▶ Quoted passage:
# # # # #
The objective is maximization of both OF 1 and OF 2 with considering constraints (9)–(27).

$${\begin{array}{*{20}l} {\hbox{max} \left\{ {\mathop {OF_{1} }\limits_{{P_{h}^{ss} ,Q_{h}^{ss} ,P_{n,h}^{DG} ,Q_{n,h}^{DG} }} , \, \mathop {OF_{2} }\limits_{{P_{n,h}^{DG} ,Q_{n,h}^{DG} ,P_{k,h}^{c} ,P_{k,h}^{disc} }} } \right\}} \hfill \\ {{\text{s.t.}}} \hfill \\ {\quad (9)\;{\text{to}}\;(27)} \hfill \\ \end{array} }$$

3 Active network management

The hourly adjustment of transformer tap-changer and reactive power compensators in the distribution network can help getting smart of network, reduce the voltage deviation and power losses, and reduce the operation cost. Such a network is called active network. To record loads data in active network, automatic meter reading (AMR) devices are installed in loads location. AMR provides energy consumption data and sends them to the control center. Other data received by the control center are the proposed hourly price of energy by DG investors and predicted energy market price.

Fig. 3 shows the control and management of the distribution system based on ANM method. In active distribution system, it is assumed that a control center is located in the primary substation. According to Fig. 3, the state estimation process is carried out in the distribution system which receives the load data through the local and remote measurements.

Fig. 3
figure 3

Schematic of ANM in distribution system

At this stage, ① DisCo regulates proper setting on-load tab changer (in secondary substation) and installed reactive power compensators so that all of the mentioned constraints are satisfied. ② DisCo determines the value of bought (or sold) energy from (to) the energy market and also DG owner so that all of the mentioned constraints are satisfied.

Recently, many studies have been done in the field of active network management and have reviewed its advantages [8, 9, 20].

Three ANM strategies can be applied which are described as follows [3]:

  1. 1)

    Active power regulation of DG

Active power regulation of each DG unit is one of the applied strategies to limit the voltage rise in distribution networks. In the conditions like high power generation and low load, the voltage increase problem may be solved by reduction of power generation of some DGs. Nevertheless, this strategy is rarely used because of the additional opportunity costs for DG units.

  1. 2)

    Active management of on-load-tap changer (OLTC)

The active management of the OLTC focuses on keeping the voltage profiles in the permitted range. Due to the continuous load variation that may cause voltage drop in the network, DG’s generated power may create a voltage profile which increases at the DG connected node [3, 18].

  1. 3)
# # # # #
▶ Given instruction a:
Copy the saved entries word for word, from the line containing "This screenshot has" through the end of the saved entries. Leave the pictures out.

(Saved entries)
# # # # #
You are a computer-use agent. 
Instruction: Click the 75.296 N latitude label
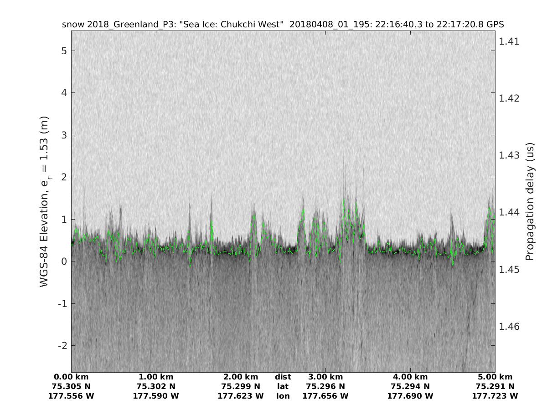(325, 386)
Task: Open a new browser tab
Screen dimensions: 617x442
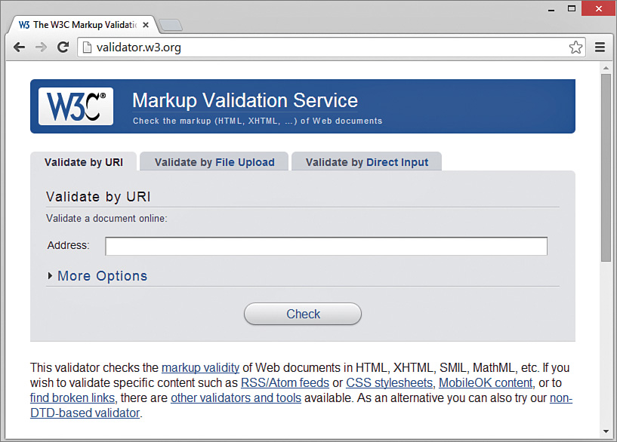Action: (x=170, y=23)
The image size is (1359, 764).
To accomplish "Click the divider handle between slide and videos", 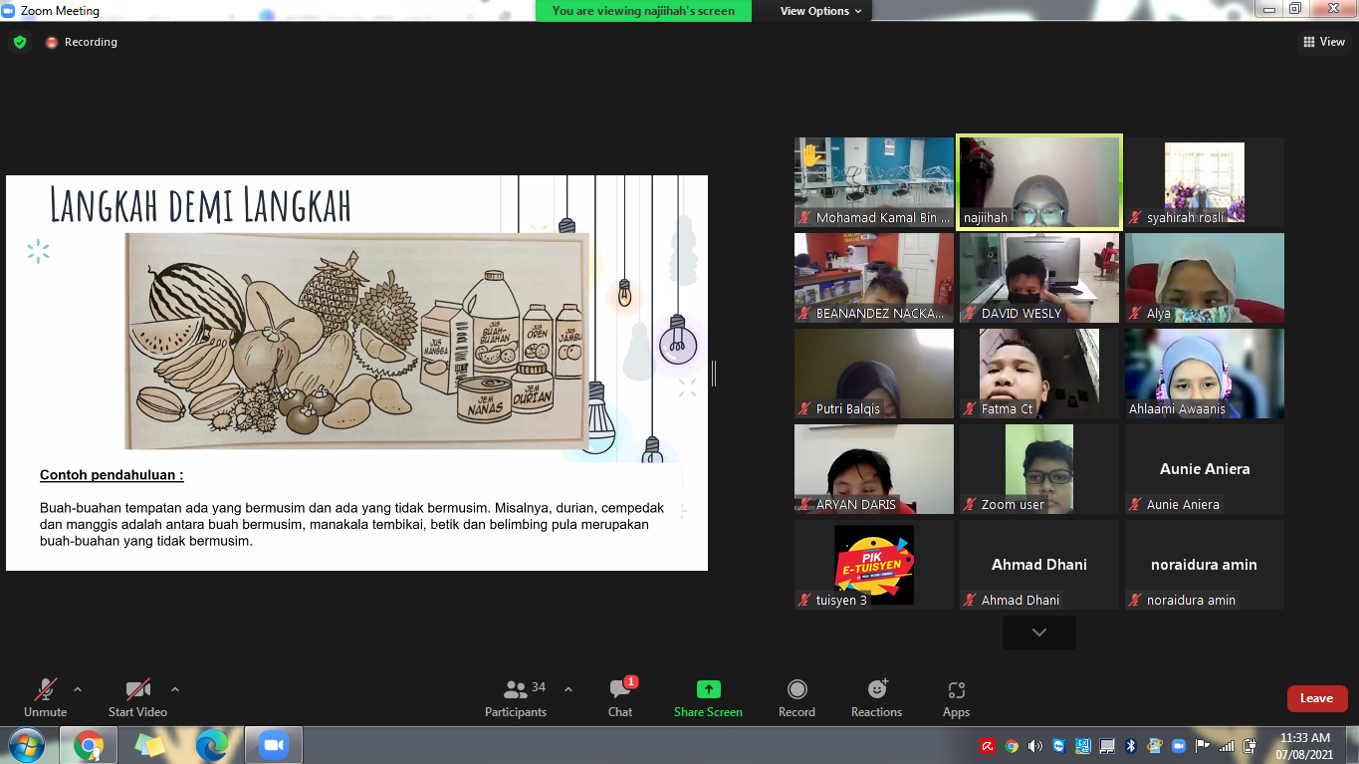I will (714, 374).
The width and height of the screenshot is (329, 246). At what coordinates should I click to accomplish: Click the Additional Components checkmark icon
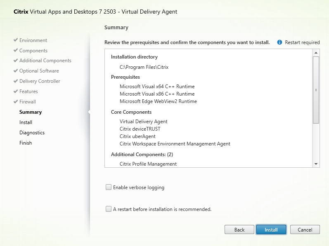(16, 61)
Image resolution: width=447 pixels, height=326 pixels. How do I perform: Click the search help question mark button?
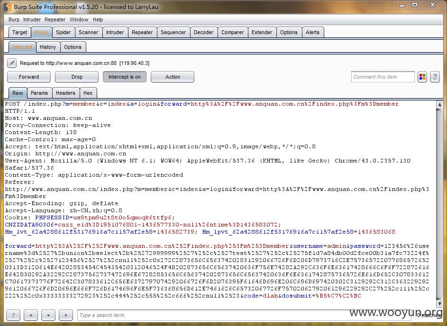coord(13,315)
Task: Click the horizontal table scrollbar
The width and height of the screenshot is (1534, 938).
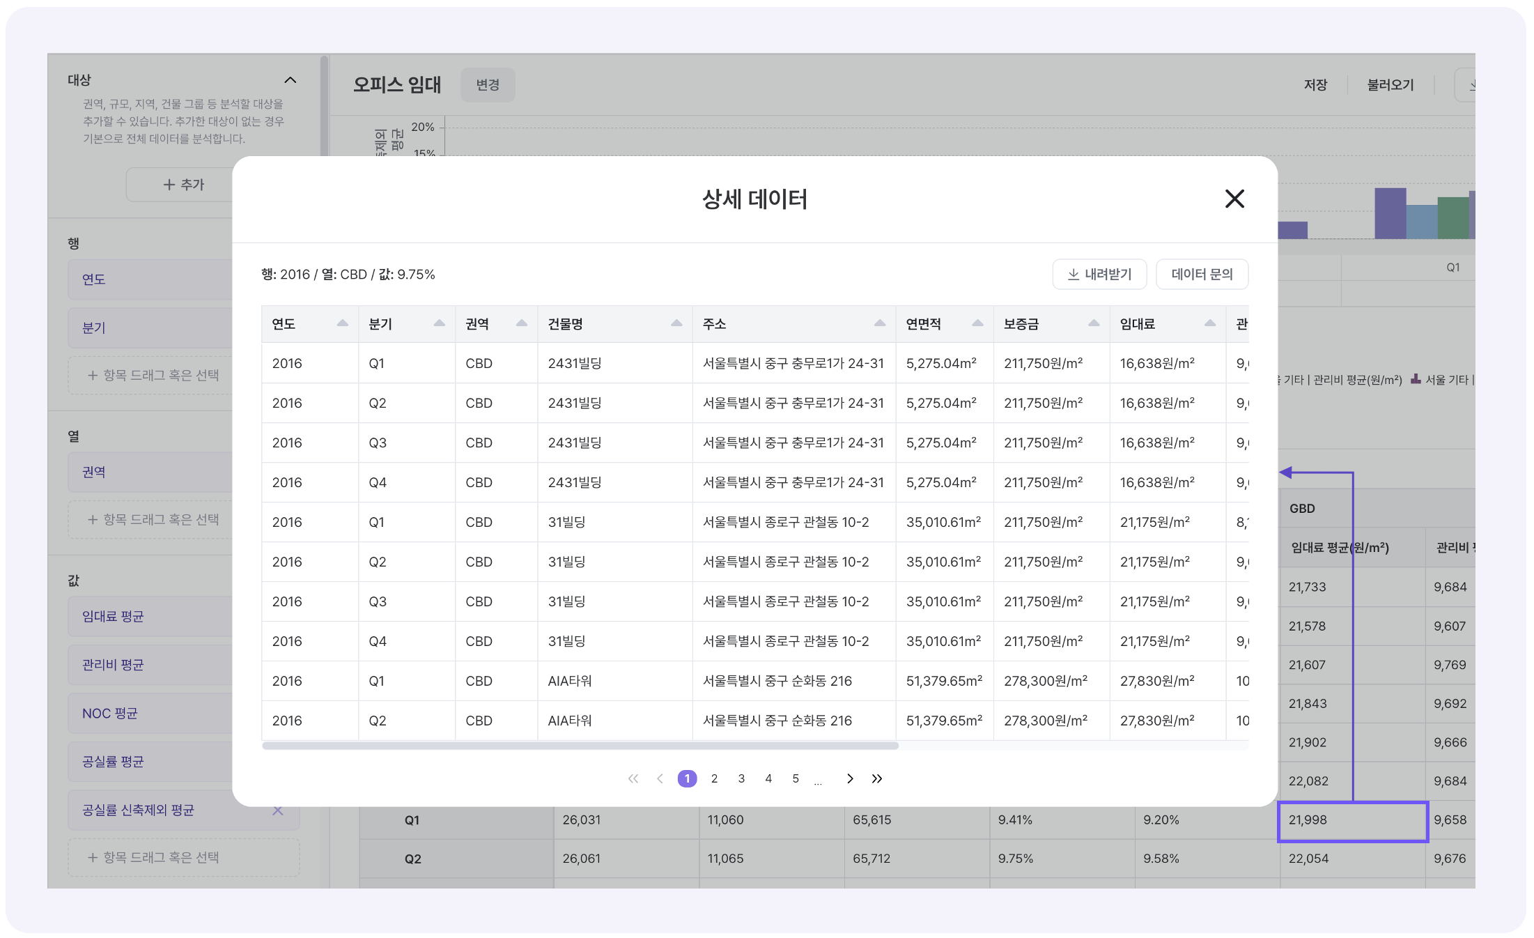Action: pyautogui.click(x=580, y=746)
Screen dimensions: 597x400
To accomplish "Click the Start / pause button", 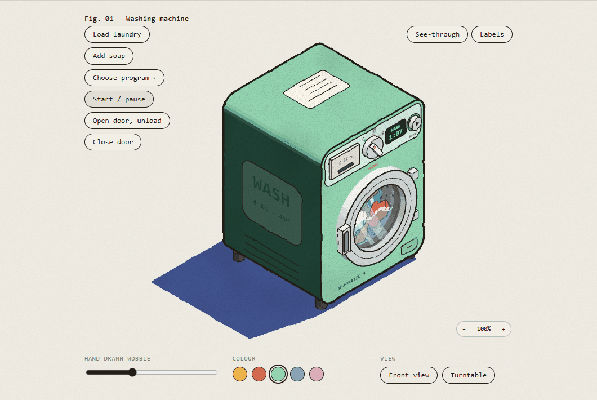I will click(x=119, y=99).
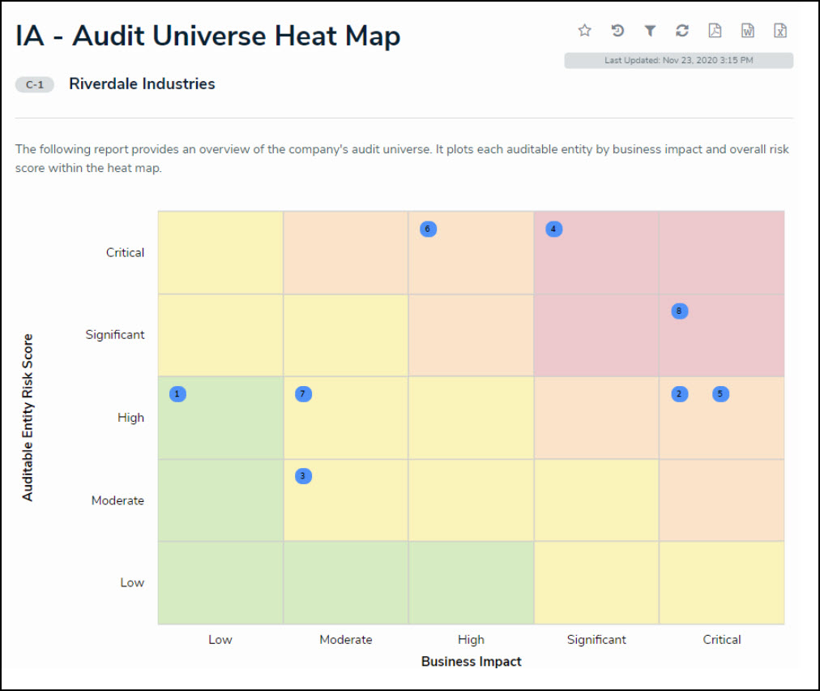Viewport: 820px width, 691px height.
Task: Click the red Critical-Critical heat map cell
Action: tap(721, 252)
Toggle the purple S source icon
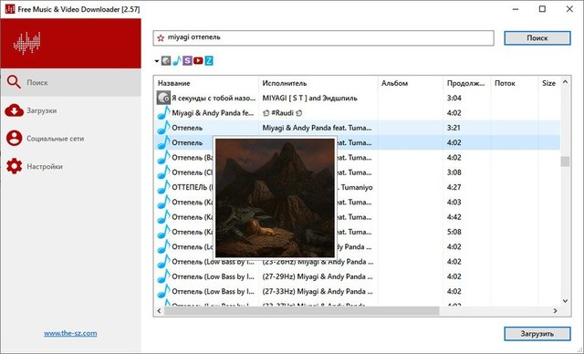Image resolution: width=584 pixels, height=354 pixels. (x=187, y=61)
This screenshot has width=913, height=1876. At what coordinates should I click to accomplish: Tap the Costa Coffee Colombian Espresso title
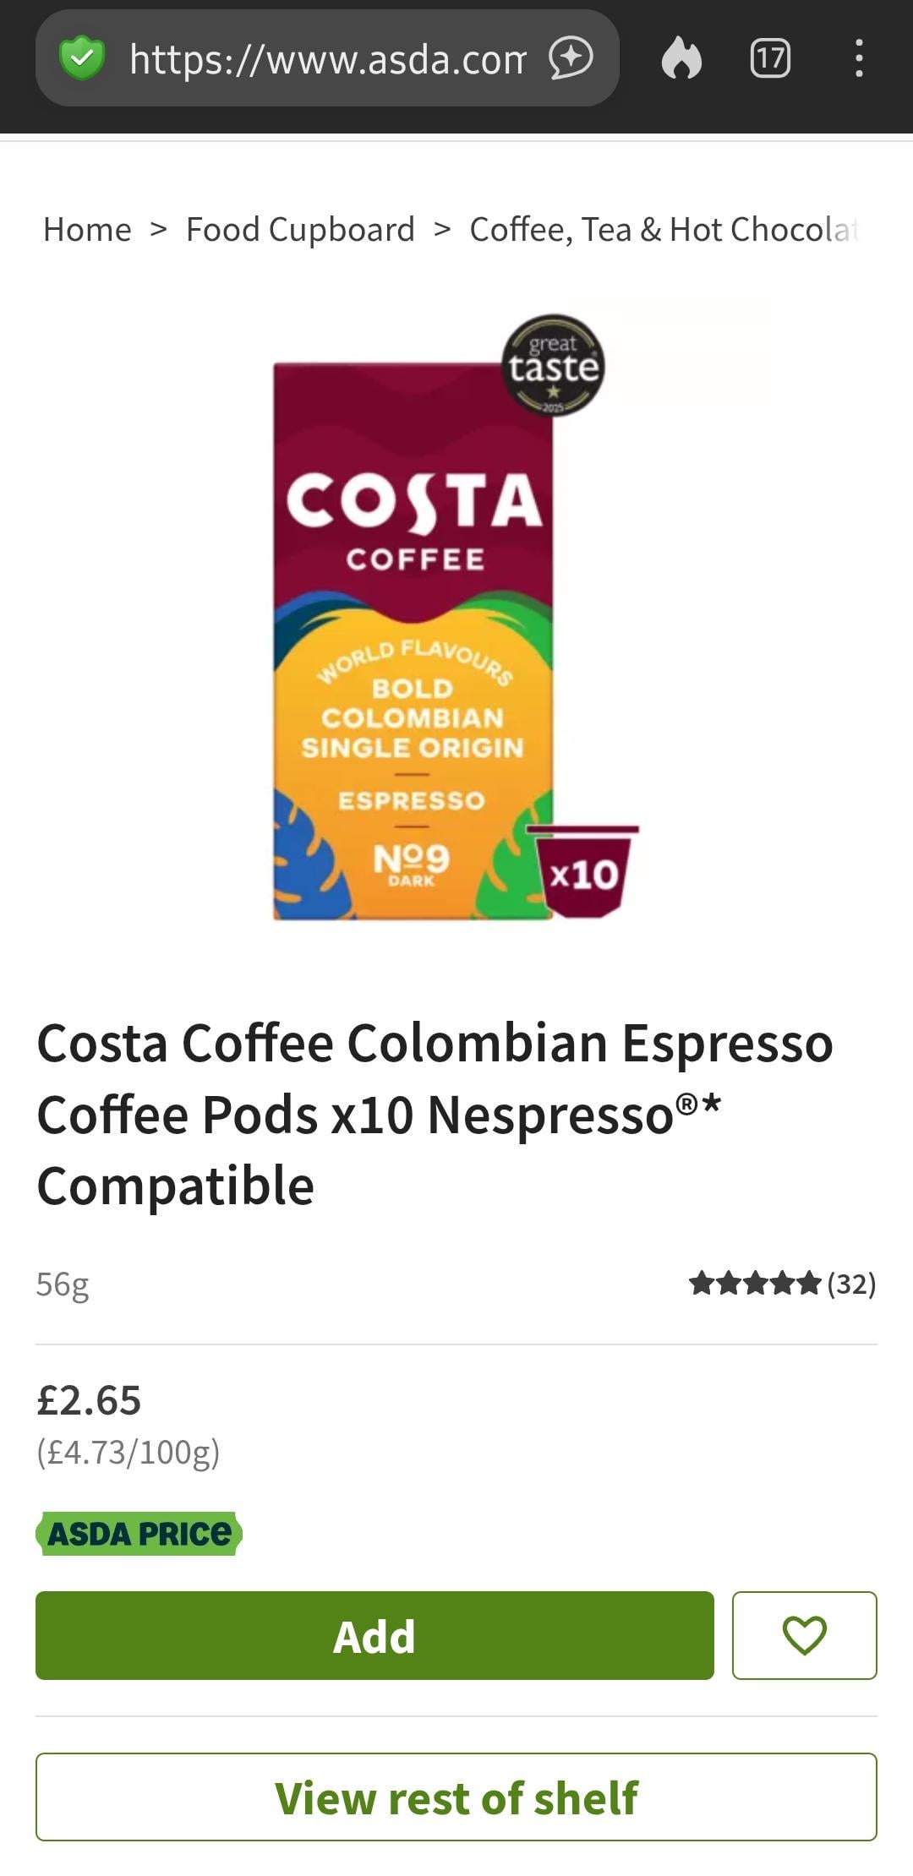pyautogui.click(x=435, y=1114)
# # # # #
▶ Given instruction b:
According to the passage on active network management, why is active power regulation of DG units rarely used? Answer in one to three sentences.

▶ Written answer a:
This screenshot has width=913, height=1876. At what coordinates should I click to accomplish: Tap the Costa Coffee Colombian Espresso title
pyautogui.click(x=435, y=1114)

▶ Written answer b:
It is rarely used because it brings additional opportunity costs for DG units. The strategy limits voltage rise by reducing the power generation of some DGs.